I am all about the first 5 ingredients. Remember that when a meat source is listed as chicken or in this case Turkey Giblets it is measured in its raw state prior to being cooked, products that contain the word "meal" Turkey Meal for example are measured in their already cooked state. So Taking your first dog food listed as an example, even though the first 5 ingredients are listed as: Turkey giblets (turkey livers and turkey hearts), turkey meal, turkey, chicken meal, tapioca IN ACTUALITY it is closer to turkey meal, chicken meal, turkey giblets, turkey, tapioca.


----------



## DaViking (Sep 27, 2011)

RCTRIPLEFRESH5 said:


> clay is a good ingridient....so is tapaoica. so why minus....potatoes are worse.


A well designed food have no need for clay imo. When I see clay I get the feeling that the manufacturer is cutting corners.

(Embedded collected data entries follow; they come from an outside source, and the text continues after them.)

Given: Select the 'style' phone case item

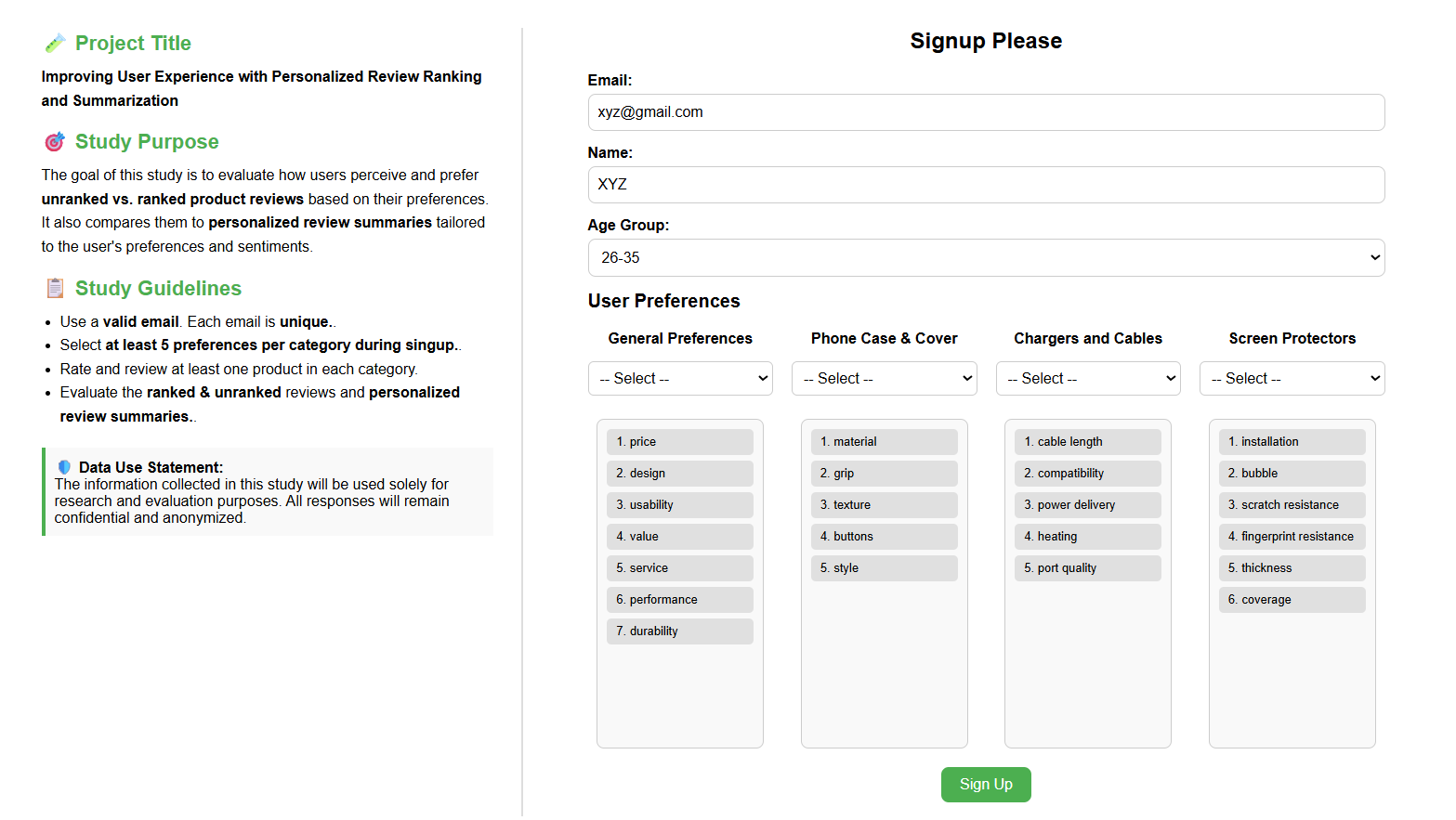Looking at the screenshot, I should pyautogui.click(x=884, y=568).
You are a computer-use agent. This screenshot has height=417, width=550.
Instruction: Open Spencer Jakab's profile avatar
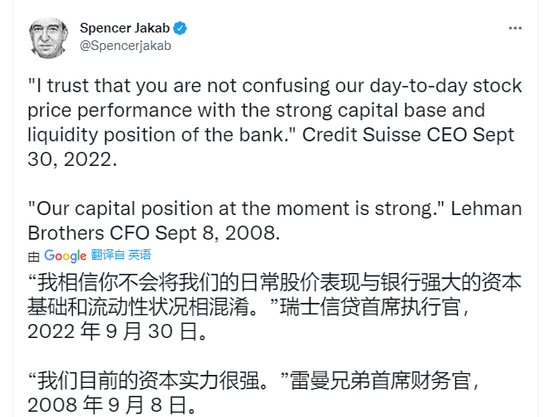[x=48, y=38]
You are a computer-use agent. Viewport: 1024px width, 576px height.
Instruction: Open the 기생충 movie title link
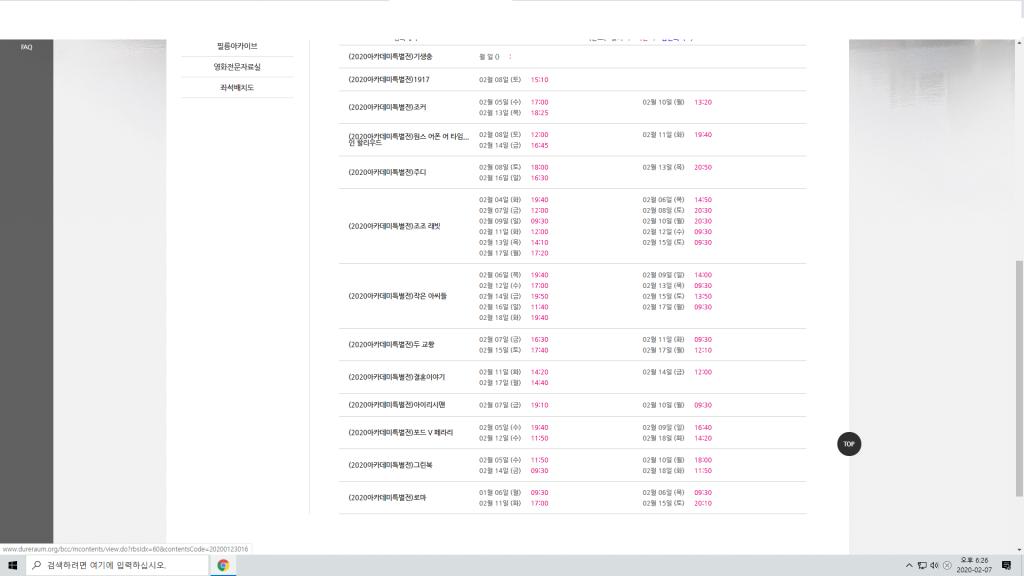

Tapioca is a lesser source of carbohydrates which will produce a relatively high glycemic load as a main ingredient, depending on the percentage of carbohydrates per unit (anything from 20% to 60%) That it is gluten free doesn't mean much in nutritional terms, only in allergic terms.

I belive in a low carb diet and low glucose environment for dogs. Not zero but low. When we throw out the grains I don't see any point in exchanging them for ingredients that produce similar or worse glucose loads. To me it is like going just half the distance. Reduce the carbohydrates and reduce the glycemic load but do not kill off available nutrients from plant matter is my philosophy.


----------



## Caty M (Aug 13, 2010)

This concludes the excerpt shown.